RECORD EXTRACTS -
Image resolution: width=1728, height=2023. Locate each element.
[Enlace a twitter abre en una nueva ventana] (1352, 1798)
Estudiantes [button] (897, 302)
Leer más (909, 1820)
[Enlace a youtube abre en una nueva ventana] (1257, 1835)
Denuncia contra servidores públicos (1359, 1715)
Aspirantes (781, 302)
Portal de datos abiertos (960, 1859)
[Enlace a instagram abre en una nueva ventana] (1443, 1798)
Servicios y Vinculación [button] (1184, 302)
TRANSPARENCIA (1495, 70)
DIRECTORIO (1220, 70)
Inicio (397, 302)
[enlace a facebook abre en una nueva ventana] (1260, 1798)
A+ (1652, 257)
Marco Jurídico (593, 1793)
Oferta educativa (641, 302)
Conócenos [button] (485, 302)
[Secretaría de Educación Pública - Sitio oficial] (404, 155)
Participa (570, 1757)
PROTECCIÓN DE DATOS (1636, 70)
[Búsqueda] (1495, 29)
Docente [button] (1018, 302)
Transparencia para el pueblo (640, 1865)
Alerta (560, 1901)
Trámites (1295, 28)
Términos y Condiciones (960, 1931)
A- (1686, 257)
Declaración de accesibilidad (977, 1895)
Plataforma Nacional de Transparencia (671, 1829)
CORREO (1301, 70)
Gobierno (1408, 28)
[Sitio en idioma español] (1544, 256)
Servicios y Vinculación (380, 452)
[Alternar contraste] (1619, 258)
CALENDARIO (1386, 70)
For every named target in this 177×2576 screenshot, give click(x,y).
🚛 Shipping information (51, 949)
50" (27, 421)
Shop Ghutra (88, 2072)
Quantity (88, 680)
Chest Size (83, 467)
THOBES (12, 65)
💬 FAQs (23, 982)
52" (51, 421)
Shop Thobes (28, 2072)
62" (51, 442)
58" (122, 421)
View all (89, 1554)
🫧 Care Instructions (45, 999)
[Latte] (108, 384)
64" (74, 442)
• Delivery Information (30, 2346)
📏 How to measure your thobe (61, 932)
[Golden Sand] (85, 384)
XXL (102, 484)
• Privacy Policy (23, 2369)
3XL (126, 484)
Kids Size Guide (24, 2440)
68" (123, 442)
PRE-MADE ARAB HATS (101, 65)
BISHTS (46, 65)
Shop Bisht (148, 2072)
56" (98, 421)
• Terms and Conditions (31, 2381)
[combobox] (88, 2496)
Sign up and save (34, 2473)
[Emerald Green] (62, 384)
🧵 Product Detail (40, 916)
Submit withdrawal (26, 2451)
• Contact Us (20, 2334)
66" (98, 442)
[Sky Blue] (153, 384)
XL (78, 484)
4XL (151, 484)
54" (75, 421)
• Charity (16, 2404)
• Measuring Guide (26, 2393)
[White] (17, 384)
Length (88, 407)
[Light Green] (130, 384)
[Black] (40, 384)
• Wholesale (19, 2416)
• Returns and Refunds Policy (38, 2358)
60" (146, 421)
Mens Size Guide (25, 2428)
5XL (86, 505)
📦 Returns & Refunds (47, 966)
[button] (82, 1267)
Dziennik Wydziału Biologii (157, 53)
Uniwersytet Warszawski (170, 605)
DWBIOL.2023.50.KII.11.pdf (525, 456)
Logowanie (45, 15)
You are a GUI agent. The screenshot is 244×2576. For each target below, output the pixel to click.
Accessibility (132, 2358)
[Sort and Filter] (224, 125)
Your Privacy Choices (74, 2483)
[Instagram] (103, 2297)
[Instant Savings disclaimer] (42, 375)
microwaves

DIRECTIONS - Pull every line containing the word "ventana" out of the material and copy it.

RESPONSE TO THE EXERCISE -
[Enlace a twitter abre en una nueva ventana] (1352, 1798)
[Enlace a youtube abre en una nueva ventana] (1257, 1835)
[Enlace a instagram abre en una nueva ventana] (1443, 1798)
[enlace a facebook abre en una nueva ventana] (1260, 1798)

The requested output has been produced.